§ **What you are asked to do**: Would you please transcribe exactly the lines from the one containing "Instruction: Open the notifications bell icon" through the end of the material below, and only those?

§ **Given data**:
▽
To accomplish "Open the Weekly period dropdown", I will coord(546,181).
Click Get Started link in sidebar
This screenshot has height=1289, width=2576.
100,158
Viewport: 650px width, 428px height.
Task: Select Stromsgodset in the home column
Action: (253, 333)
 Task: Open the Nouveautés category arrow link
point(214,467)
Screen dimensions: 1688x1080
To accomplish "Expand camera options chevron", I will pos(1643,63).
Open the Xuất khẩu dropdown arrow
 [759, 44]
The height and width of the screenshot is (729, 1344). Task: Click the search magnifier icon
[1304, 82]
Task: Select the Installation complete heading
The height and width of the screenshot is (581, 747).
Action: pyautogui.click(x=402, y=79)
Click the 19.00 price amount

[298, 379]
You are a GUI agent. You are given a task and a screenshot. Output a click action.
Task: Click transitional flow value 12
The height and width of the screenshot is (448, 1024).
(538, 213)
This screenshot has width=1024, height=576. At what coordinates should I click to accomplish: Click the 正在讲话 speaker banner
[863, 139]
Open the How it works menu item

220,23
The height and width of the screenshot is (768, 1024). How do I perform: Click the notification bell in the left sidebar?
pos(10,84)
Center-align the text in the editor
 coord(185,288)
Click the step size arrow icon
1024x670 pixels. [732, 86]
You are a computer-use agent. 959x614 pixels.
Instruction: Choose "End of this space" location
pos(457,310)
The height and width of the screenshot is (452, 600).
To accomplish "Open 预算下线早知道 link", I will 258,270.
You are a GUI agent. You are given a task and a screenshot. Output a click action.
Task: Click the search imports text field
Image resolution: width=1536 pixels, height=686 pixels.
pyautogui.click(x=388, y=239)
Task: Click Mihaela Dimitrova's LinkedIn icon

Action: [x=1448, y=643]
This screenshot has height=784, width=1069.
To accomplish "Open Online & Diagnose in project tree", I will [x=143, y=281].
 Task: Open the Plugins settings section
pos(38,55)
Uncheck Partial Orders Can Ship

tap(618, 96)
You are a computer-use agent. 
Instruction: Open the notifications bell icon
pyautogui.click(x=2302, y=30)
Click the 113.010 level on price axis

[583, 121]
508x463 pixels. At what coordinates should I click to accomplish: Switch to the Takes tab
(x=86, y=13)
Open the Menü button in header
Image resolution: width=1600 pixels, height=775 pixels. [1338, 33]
△
§ **The answer**:
Instruction: Open the notifications bell icon
pyautogui.click(x=2302, y=30)
Click the 113.010 level on price axis

[583, 121]
508x463 pixels. At what coordinates should I click to accomplish: Switch to the Takes tab
(x=86, y=13)
Open the Menü button in header
Image resolution: width=1600 pixels, height=775 pixels. [1338, 33]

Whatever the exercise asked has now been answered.